## Required work
Carry on the essay about judgement in Kafka's stories from its final sentence.

## Source document
########################################

What are we to make of that ending? It is hard to find any unequivocal answer. Is it pointing to some kind of necessity - perhaps a moral necessity - laid upon the son to accept the father"s judgement? Is it just demonstrating the power of the strong-willed in an essentially lawless world? Neither of these seem to be a satisfactory explanation. If Georg Bendemann is really guilty of something, what is it he is guilty of? To answer that we must consider the important, though absent, figure of the friend in Russia; Russia perhaps representing a wilder world outside the civilizing structures of Western Europe. What is the significance of this figure who stands at the centre of the argument between father and son?

We could read the story as suggesting that the movement into a "Russian exile" was the way which might lead to life, while remaining at home could lead only to death. And it is the futile posturing of the one who lacks the real enterprise of the exiled friend that finally stands condemned.

There remains a question about the condemnation itself; whether the judgement leaves room for any kind of salvation or redemption. Perhaps the only hint of this is hidden within the final affirmation of filial love as Bendemann falls to his death. There have been those who can see in this some hint of redemption, even perhaps of resurrection, in the acceptance of the father"s verdict.

Of course this is not to say that Kafka embraced any kind of doctrine of resurrection. Kafka did not deal in doctrines. Like the great Jewish Rabbis, including Jesus, whom Christians name as the Christ, he told stories: parables which quicken the imagination and open possibilities and visions, and provide intimations of realities beyond all doctrinal formulation. When all the interpretive suggestions have been made and explored by critics reviewing this story I suspect Kafka would have said that no one of them is finally right though no one of them is finally wrong either. All these things are present in the story, which is what makes the story so rich and so endlessly suggestive.

There are those who see Kafka as a nihilist who believed that none of our value judgements are more than perspectival impositions on reality. No one of them absolute, which might be taken to imply that in the end none is really to be taken seriously. But this does not do justice to the intense moral seriousness with which Kafka writes. Certainly the situations he creates are often laughable. The very idea of a man waking up to find that he has turned into a cockroach is surely laughable. But it may also be terrifying. It all depends how the story is told.

When we turn to Kafka"s larger unfinished stories, The Trial and The Castle, we find the issues of judgement presented on a much wider canvas. The narrative completeness of the shorter story (or "poem") is replaced by narratives which are not only unfinished but which are perhaps in the nature of the case unfinishable. The concrete figure of Georg Bendemann standing under judgement before his father is replaced by the half-anonymous Joseph K summoned to appear before a tribunal he cannot even find or, in The Castle, the even more anonymous K who is searching for the authority that has summoned him to carry out some surveying work. The motifs of authority and of judgement are clearly central in these two stories but where the authority is to be found and when the trial and judgement are to take place seem to be lost.

########################################

## Items
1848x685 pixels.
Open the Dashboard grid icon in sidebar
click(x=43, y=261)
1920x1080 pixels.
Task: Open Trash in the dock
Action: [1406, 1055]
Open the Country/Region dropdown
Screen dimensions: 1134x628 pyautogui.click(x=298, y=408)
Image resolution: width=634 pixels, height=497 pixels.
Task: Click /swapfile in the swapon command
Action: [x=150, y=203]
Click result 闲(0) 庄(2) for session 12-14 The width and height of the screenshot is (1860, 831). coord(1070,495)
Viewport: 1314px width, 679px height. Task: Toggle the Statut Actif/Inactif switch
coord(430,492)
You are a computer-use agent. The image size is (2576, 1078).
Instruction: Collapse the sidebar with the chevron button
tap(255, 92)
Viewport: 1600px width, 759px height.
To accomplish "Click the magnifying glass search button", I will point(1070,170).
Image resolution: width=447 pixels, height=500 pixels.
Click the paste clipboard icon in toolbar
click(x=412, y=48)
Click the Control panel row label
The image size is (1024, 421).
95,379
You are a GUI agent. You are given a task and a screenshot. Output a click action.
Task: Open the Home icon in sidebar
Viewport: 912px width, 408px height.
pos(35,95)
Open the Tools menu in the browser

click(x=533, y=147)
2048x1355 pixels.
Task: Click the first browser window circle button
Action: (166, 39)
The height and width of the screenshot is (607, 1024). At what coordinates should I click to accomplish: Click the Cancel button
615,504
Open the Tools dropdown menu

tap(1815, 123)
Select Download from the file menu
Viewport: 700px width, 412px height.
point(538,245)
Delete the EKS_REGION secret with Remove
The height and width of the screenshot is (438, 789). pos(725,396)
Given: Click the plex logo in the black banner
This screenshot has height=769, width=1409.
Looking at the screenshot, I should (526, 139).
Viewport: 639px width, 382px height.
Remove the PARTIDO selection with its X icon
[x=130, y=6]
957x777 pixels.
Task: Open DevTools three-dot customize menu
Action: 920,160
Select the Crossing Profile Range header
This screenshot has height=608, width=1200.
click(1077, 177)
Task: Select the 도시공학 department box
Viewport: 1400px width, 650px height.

########################################

## Expected answer
"Religions get lost as people do". This is a detached remark in one of Kafka"s notebooks. He has a story of a count who was due to be holding court. When a group of petitioners come in to present their petition they find not the count but a little schoolboy. The old count is dead and the young one who ought to be ruling is at his lessons and the petitioners wander off into the void, not knowing where to go.

There is a hint in this story that the sheer lostness of humanity may not be a permanent state but may in fact be a moment in human history: religions get lost, but perhaps they are not always lost. This might seem to give some ground for a more positive reading of Kafka. Yet here I hesitate. This is doubtless a moment in Kafka"s thought but it cannot be taken as the only moment.

Kafka said of himself that he vigorously absorbed the negative elements of the age in which he lived. He had no hereditary share in the slight amount of the positive or of that extreme negative which capsizes into the positive. "I have not been guided into life by the hand of Christianity – admittedly now slack and failing – as Kierkegaard was," he writes, "and have not caught the hem of the Jewish prayer shawl – now flying away from us – as the Zionists have. I am an end or a beginning."

Kafka did not resign himself to the idea that all human life is absurd, good and evil being no more than human conventions. For him the issues of good and evil were real issues, though this did not necessarily mean that he saw them as representing the last word on human existence. In his notebooks we find repeated reflections on the story of Eve and Adam in the primal garden of Eden. In the course of these reflections Kafka says "we are sinful not only because we have eaten of the Tree of Knowledge, but also because we have not eaten of the Tree of Life. The state in which we are is sinful irrespective of guilt." Consequently "we are separated from God on two sides: the fall separates us from God and the Tree of Life separates God from us."

These reflections lead Kafka on to distinguish between two kinds of truth, represented by the Tree of Knowledge and the Tree of Life. These he calls "the truth of the active principle and the truth of the static principle." In the first, Good separates itself off from Evil; the second is nothing but Good itself, knowing neither Good nor Evil. The first truth is given to us really, the second only intuitively. That is what is so sad to see. The cheerful thing is that the first truth pertains only to the fleeting moment, the second to eternity."

This takes us beyond the sphere of judgement, beyond that "endless cycle of idea and action," which T.S. Eliot says

gives knowledge of motion, but not of stillness;
knowledge of speech, but not of silence;
knowledge of words and ignorance of the Word
.

Perhaps it is in this the stillness, the silence, the Word that the "cheerful thing" resides which he suggests lies beyond the terrible uneasiness and the fear of judgement which seems to pervade so much of his writing.

Note:

All the direct quotations are from Kafka"s Blue Octavo Notebooks, edited by Max Brod and translated by Ernst Kaiser and Eithne Wilkins. Originally published in Dearest Father: Stories and Other Writings, Shocken Books, 1954. Quoted here from The Blue Octavo Notebooks, Exact Books, 1991 (see pp.37-59). The quotation from T.S. Eliot is from Choruses from "The Rock".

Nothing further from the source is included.